WHAT NEEDS TO BE DONE:
Only the lines holding the string "computer" are needed; copy each of them from the data.

[Saved entries]
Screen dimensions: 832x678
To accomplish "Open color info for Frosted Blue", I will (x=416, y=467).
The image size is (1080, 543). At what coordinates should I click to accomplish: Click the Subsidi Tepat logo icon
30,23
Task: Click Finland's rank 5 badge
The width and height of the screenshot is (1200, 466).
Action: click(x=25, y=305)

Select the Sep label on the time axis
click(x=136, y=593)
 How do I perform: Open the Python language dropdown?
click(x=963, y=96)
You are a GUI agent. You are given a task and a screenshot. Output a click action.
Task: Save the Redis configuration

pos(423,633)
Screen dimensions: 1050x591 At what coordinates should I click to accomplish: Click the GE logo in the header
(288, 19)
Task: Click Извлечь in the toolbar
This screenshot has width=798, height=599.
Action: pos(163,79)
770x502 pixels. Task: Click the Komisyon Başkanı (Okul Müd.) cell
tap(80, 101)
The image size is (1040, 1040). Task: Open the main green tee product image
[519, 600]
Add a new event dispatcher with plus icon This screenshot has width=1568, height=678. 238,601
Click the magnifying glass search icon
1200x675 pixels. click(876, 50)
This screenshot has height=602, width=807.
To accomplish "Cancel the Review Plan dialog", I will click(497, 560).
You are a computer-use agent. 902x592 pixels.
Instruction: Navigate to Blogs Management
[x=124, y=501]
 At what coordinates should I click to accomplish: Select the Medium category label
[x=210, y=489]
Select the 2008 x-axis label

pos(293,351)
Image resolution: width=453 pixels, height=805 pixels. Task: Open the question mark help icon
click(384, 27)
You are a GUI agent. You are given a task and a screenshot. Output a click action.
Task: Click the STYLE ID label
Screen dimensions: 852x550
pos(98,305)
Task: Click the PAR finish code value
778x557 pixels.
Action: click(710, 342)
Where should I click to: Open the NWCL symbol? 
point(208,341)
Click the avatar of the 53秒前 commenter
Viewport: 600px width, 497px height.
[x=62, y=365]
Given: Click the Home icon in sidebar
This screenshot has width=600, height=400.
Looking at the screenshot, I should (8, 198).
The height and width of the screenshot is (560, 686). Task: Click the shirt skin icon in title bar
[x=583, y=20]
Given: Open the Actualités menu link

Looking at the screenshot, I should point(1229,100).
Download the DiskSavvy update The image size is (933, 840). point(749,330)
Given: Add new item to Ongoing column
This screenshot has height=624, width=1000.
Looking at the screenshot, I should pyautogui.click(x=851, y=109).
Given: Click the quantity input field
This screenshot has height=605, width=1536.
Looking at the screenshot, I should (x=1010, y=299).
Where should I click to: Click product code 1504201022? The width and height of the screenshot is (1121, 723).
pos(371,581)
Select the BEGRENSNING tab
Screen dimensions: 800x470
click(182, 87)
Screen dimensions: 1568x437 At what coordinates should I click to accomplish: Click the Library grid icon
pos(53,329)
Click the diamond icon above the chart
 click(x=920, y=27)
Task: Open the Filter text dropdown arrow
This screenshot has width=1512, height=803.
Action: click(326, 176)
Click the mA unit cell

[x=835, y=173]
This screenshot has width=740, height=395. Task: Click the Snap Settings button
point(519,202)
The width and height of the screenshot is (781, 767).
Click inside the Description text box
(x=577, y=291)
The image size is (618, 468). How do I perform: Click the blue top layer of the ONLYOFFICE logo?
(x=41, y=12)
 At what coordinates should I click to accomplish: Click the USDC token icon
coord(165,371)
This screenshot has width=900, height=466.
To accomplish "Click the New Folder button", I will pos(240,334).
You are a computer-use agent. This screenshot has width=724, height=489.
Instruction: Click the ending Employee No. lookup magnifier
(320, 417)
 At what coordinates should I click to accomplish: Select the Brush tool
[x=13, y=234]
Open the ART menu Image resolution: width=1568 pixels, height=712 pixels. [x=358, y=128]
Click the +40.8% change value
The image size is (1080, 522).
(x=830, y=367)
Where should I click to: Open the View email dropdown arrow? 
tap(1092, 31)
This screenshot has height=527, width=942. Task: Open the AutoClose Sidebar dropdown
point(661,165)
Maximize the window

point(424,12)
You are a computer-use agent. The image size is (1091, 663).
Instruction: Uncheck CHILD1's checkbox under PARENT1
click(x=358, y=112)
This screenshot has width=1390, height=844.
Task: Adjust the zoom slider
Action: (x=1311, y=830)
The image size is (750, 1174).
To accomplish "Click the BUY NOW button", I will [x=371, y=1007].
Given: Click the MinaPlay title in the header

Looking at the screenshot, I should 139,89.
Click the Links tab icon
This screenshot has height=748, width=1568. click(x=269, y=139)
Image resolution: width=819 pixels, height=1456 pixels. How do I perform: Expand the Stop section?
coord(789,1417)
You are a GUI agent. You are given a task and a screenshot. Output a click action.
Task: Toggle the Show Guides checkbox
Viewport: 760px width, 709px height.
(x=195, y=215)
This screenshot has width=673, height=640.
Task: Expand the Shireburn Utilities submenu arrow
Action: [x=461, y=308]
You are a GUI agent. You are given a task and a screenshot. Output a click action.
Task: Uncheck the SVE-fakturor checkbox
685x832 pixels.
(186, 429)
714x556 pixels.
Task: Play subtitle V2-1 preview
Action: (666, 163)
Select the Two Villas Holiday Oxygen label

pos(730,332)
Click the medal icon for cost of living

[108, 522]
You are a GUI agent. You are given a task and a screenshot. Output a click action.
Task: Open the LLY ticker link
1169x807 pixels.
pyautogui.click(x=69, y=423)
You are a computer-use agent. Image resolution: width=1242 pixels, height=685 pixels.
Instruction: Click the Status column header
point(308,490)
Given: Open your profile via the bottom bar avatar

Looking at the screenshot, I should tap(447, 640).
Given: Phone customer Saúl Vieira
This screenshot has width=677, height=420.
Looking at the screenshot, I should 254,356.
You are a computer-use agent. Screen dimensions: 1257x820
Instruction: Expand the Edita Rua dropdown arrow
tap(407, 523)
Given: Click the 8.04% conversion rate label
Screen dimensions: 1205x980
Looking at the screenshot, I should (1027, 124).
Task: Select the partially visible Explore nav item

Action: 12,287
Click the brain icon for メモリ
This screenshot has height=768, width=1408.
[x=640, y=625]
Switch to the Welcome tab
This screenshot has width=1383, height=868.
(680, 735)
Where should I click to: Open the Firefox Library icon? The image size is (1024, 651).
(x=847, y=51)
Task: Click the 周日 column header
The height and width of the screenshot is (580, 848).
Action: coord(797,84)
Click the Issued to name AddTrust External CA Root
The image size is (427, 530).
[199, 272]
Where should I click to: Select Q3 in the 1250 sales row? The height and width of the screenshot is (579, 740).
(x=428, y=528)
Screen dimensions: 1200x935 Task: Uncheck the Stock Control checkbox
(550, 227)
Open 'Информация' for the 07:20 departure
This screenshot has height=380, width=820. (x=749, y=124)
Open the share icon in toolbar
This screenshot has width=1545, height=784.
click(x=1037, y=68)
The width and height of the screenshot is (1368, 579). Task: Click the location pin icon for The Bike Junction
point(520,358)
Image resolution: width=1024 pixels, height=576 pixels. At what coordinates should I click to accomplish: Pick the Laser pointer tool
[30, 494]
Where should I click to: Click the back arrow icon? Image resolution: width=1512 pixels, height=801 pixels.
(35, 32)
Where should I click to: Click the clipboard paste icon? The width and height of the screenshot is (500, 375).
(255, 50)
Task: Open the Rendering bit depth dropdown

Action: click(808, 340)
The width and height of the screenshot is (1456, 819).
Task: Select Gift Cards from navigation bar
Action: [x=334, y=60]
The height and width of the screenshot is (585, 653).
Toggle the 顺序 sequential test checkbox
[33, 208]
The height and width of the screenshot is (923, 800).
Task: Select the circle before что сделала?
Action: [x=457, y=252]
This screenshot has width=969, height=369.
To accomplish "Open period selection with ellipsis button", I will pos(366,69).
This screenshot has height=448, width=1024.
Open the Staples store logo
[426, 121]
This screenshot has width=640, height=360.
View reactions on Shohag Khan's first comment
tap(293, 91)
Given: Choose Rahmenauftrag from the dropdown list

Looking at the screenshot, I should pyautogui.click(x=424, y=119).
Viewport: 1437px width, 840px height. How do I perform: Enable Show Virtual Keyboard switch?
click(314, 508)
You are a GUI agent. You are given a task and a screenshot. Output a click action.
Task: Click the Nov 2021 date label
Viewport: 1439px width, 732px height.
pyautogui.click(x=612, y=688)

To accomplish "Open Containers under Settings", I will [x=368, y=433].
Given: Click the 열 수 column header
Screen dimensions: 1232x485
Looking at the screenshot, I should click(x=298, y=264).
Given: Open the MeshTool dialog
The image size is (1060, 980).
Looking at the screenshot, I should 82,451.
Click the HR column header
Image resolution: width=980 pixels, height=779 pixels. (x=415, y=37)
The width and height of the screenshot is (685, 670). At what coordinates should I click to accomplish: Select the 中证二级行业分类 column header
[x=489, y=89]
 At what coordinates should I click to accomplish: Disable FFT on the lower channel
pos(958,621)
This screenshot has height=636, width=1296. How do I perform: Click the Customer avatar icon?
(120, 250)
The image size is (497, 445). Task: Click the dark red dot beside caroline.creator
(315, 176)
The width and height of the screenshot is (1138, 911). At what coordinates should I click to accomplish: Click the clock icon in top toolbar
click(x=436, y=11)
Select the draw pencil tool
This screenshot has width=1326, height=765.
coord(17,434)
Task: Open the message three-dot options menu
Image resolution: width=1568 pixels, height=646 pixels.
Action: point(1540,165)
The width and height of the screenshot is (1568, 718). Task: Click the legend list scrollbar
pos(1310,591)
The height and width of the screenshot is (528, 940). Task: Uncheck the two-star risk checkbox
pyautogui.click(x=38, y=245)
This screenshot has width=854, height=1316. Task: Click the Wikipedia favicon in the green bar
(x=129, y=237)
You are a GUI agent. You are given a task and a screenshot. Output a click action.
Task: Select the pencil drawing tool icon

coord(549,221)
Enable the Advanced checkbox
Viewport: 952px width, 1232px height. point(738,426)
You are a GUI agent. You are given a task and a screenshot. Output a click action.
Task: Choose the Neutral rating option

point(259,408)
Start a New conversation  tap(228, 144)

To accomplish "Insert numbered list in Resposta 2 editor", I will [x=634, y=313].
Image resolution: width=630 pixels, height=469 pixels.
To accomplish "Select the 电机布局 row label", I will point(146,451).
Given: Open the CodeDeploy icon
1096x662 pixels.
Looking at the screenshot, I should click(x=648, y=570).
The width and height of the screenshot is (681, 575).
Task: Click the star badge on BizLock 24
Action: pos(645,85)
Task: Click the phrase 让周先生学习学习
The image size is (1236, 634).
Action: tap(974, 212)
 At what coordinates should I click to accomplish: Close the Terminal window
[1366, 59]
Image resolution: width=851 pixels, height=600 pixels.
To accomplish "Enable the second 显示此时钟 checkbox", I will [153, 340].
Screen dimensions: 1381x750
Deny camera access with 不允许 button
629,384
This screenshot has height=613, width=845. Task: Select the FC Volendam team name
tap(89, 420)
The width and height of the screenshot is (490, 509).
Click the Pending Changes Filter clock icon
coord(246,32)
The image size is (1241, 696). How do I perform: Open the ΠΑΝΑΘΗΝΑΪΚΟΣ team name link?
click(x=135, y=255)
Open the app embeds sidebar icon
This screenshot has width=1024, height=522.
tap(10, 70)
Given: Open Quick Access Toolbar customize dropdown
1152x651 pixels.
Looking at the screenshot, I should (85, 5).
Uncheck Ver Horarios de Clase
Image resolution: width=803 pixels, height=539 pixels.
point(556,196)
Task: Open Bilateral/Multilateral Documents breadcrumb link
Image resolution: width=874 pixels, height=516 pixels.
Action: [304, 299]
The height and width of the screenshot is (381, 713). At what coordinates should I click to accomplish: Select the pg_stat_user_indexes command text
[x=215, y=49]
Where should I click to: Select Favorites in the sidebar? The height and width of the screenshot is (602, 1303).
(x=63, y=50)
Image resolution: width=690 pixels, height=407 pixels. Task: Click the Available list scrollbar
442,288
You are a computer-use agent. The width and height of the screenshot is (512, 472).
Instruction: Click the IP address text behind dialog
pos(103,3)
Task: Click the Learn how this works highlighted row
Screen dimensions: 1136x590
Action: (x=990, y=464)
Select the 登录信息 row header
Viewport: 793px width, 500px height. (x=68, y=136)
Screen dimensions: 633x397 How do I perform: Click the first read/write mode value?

OUTPUT:
You are a computer-use agent. 902x592 pixels.
You are a computer-use agent. This screenshot has width=724, height=489.
You are a computer-use agent. The image size is (1091, 663).
You are a computer-use agent. Image resolution: width=1242 pixels, height=685 pixels.
You are a computer-use agent. Screen dimensions: 1257x820
You are a computer-use agent. The width and height of the screenshot is (512, 472).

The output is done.